- _How to complete this task_: Return each line of the records below in which the string "agent" turns up.

- _Entries provided_:
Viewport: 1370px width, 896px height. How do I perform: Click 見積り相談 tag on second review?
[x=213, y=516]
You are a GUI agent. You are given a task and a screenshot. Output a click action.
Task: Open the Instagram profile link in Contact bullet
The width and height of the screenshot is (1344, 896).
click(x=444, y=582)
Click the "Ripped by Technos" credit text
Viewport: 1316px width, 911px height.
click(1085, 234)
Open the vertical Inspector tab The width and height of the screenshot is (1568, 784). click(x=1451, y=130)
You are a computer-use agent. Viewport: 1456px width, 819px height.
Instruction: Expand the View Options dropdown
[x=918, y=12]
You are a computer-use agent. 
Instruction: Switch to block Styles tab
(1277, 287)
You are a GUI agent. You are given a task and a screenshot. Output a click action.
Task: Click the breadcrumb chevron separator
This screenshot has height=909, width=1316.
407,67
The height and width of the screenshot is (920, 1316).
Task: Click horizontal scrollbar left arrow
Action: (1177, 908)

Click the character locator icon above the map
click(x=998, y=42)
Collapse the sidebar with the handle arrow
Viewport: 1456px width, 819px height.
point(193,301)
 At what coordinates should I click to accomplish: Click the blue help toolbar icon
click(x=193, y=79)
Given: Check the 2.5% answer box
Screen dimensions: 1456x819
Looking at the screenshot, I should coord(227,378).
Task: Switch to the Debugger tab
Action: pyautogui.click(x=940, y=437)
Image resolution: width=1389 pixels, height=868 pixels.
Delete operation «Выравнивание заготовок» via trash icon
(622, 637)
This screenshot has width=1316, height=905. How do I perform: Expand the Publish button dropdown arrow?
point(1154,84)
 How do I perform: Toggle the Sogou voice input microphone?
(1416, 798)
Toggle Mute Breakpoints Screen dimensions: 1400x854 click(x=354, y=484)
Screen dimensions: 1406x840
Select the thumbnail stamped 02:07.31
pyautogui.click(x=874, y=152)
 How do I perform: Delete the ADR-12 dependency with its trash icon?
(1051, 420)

- _Solution below_:
You are a GUI agent. You are given a task and a screenshot. Output a click action.
You are a computer-use agent. Viewport: 1456px width, 819px height.
You are a computer-use agent. 
You are a GUI agent. You are given a task and a screenshot. Output a click action.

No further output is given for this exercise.